1. Introducción
La planificación estratégica en la administración pública constituye uno de los pilares fundamentales para el mejoramiento de la gestión gubernamental en el contexto contemporáneo (Da-Fonseca, Hernández-Nariño, Medina-León y Nogueira-Rivera, 2014a). En un escenario donde las instituciones públicas enfrentan crecientes demandas ciudadanas y limitaciones presupuestarias, se hace imperativo desarrollar marcos conceptuales que orienten de manera efectiva los procesos de toma de decisiones y la optimización de recursos públicos (Fonseca, 2021).
La presente investigación aborda la problemática de la gestión en la administración pública desde la perspectiva de la planificación estratégica como herramienta transformadora (Bryson, 1988a). Se parte del reconocimiento de que las organizaciones del sector público requieren modelos teóricos sólidos que les permitan anticiparse a los desafíos futuros y optimizar su capacidad de respuesta ante las demandas sociales (González, Viteri, Izquierdo y Verdezoto, 2020a). En este sentido, se adopta una postura que privilegia la comprensión fenomenológica de los procesos gerenciales, reconociendo la importancia de las experiencias y percepciones de los actores clave dentro de la organización.
La perspectiva desde la cual se desarrolla este estudio se fundamenta en el paradigma interpretativo, reconociendo que la realidad organizacional se construye a partir de las interpretaciones y significados que los propios actores institucionales otorgan a sus prácticas gerenciales. Esta aproximación permite comprender la planificación estratégica no solo como un conjunto de técnicas o procedimientos, sino como un proceso dinámico que se nutre de la experiencia, el conocimiento tácito y las lecciones aprendidas de quienes ejercen funciones directivas en la administración pública.
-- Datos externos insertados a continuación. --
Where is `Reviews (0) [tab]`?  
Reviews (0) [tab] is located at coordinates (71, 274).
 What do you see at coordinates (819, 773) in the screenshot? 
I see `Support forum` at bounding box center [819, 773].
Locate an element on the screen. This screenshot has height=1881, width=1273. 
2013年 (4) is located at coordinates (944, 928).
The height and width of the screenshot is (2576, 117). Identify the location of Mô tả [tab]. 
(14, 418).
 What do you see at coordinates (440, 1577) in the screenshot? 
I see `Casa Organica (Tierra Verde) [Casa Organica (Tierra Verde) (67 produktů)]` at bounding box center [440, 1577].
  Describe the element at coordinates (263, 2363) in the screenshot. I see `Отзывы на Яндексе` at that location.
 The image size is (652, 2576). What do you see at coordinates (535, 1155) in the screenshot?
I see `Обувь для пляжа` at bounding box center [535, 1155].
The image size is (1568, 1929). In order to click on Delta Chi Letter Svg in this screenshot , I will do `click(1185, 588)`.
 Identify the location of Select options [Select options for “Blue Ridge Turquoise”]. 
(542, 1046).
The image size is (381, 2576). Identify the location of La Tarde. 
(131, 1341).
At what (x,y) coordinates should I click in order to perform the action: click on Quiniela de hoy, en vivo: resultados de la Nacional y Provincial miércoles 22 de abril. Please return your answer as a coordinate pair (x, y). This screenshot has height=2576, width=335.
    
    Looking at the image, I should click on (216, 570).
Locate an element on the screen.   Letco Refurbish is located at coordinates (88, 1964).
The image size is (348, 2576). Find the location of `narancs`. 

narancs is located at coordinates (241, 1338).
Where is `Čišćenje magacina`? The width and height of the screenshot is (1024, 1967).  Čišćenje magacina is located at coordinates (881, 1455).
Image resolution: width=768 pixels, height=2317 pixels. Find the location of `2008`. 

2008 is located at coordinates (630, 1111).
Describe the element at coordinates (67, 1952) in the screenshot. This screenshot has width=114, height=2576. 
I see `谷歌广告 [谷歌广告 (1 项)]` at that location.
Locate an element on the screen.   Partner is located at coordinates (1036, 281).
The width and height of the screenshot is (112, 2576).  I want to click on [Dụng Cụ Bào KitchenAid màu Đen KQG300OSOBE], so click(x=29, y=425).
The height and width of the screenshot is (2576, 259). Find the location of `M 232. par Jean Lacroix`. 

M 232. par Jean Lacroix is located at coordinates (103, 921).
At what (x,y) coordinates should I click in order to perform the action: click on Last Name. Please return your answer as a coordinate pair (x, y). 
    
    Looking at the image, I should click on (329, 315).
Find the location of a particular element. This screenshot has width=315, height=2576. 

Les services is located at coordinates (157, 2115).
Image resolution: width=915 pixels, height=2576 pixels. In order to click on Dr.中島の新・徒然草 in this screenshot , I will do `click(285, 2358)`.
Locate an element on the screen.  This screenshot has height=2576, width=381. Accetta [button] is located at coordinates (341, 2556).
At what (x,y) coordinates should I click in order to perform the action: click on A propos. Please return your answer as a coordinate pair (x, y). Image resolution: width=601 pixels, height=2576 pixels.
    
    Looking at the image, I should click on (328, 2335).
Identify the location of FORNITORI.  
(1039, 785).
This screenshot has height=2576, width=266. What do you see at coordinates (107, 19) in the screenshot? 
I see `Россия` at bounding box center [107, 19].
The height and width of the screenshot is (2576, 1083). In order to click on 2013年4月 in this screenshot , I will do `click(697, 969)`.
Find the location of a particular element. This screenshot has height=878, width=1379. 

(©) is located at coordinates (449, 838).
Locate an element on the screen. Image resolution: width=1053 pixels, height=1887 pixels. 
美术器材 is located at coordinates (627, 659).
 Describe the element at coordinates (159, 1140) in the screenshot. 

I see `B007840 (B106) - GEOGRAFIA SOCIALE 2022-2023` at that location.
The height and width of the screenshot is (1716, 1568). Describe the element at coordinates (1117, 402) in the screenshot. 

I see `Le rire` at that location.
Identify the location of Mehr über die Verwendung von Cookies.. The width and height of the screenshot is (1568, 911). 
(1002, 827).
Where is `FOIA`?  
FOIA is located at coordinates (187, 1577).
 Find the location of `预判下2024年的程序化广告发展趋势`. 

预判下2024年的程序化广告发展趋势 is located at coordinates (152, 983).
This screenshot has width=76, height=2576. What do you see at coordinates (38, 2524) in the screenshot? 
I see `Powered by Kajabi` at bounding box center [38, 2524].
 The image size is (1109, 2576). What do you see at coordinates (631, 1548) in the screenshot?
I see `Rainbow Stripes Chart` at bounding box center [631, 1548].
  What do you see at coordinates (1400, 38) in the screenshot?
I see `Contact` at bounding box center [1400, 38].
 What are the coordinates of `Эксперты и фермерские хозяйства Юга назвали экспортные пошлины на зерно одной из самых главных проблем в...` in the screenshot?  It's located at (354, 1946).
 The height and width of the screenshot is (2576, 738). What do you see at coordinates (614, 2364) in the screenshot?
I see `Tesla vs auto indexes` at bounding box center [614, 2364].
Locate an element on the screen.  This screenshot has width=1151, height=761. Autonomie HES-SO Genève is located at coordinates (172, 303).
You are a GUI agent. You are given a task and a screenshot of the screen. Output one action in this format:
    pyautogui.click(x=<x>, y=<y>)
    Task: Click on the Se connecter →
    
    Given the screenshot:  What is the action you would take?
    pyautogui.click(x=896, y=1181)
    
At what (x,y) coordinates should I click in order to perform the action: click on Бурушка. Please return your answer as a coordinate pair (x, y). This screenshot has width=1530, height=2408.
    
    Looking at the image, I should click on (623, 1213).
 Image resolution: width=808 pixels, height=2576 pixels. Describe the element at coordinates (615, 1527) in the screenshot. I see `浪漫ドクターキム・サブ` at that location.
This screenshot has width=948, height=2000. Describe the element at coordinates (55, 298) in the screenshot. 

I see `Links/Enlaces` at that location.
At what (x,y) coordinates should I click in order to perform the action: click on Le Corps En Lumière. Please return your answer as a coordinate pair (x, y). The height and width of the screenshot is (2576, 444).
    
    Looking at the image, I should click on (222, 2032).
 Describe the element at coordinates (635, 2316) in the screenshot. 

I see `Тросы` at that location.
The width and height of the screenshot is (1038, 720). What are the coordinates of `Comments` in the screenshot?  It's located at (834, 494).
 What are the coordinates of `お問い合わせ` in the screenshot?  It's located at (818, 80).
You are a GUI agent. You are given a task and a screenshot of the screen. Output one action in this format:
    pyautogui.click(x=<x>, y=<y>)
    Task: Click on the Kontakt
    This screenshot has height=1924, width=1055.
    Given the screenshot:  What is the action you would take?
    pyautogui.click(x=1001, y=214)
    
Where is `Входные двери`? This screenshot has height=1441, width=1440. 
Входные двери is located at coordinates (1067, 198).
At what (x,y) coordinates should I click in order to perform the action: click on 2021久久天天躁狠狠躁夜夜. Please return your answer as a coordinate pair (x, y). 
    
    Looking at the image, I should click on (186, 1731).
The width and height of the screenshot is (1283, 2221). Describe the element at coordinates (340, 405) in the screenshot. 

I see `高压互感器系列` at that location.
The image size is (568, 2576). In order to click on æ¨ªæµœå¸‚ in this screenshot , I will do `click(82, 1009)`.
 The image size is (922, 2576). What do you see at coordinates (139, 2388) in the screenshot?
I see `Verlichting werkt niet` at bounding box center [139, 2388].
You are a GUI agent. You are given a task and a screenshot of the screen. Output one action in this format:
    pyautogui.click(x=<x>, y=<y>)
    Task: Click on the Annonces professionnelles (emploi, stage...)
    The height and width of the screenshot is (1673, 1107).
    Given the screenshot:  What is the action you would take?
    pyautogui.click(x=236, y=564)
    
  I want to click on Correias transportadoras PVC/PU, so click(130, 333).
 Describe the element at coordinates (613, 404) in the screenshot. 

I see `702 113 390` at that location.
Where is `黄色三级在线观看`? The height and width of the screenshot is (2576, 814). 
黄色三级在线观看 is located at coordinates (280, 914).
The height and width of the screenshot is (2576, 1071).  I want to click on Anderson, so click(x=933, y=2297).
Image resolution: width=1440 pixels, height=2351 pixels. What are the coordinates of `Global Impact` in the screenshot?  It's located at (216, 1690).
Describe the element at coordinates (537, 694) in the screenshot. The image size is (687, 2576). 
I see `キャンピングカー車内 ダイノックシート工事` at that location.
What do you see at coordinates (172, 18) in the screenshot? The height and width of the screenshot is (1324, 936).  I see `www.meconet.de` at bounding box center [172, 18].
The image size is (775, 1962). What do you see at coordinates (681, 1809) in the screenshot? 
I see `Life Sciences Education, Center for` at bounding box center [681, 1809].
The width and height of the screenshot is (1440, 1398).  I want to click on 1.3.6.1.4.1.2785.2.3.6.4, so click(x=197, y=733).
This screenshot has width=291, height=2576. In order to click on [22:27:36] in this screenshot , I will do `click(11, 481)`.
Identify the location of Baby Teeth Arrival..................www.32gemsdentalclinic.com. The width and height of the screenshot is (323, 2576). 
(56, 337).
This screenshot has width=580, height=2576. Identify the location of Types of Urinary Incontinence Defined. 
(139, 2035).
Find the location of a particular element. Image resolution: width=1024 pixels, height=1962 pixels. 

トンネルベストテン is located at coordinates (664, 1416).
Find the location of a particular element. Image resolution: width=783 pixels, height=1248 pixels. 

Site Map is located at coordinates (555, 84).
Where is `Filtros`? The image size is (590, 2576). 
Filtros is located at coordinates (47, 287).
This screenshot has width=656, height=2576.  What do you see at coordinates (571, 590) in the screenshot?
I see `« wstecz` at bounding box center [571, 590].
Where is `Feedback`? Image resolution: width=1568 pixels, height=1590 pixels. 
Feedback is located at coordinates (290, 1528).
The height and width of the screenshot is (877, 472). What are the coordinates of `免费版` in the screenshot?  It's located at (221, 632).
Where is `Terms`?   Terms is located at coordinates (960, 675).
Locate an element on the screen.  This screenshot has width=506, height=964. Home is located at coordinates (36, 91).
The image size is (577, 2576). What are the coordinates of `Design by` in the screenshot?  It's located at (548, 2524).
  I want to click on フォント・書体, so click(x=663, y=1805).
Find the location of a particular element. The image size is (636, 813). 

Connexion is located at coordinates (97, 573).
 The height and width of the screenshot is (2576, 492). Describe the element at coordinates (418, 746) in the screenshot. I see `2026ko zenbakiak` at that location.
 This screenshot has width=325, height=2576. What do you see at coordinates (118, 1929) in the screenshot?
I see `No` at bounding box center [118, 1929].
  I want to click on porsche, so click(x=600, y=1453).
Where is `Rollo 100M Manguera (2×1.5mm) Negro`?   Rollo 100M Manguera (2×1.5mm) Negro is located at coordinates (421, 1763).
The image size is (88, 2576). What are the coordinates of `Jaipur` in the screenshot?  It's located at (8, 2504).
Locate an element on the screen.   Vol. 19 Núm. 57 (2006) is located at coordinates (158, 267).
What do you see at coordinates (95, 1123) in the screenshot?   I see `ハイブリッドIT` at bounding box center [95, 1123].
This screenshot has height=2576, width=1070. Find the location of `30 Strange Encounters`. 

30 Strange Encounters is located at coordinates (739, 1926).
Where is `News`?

El propósito central de esta investigación es generar un modelo teórico fundamentado en la planificación estratégica para la administración pública, que emerja de las voces y experiencias de los informantes clave, específicamente los gerentes de las áreas medulares de una empresa del sector público. La hipótesis que orienta este trabajo sostiene que la construcción de un modelo teórico desde la perspectiva fenomenológica de los actores organizacionales permitirá identificar elementos, procesos y relaciones que potencien la efectividad de la gestión pública, anticipándose a comportamientos futuros y optimizando la medición del desempeño en sus diferentes variables.
Esta investigación se estructura sobre las bases conceptuales de la teoría fundamentada, empleando un diseño emergente que privilegia la construcción teórica a partir de los datos empíricos. Se establecen como fundamentos metodológicos el enfoque cualitativo y la investigación teórico-descriptiva de campo, utilizando técnicas como la observación participante y entrevistas estructuradas. El análisis de la información se desarrollará mediante procesos de categorización, codificación y triangulación, garantizando así la rigurosidad científica del estudio.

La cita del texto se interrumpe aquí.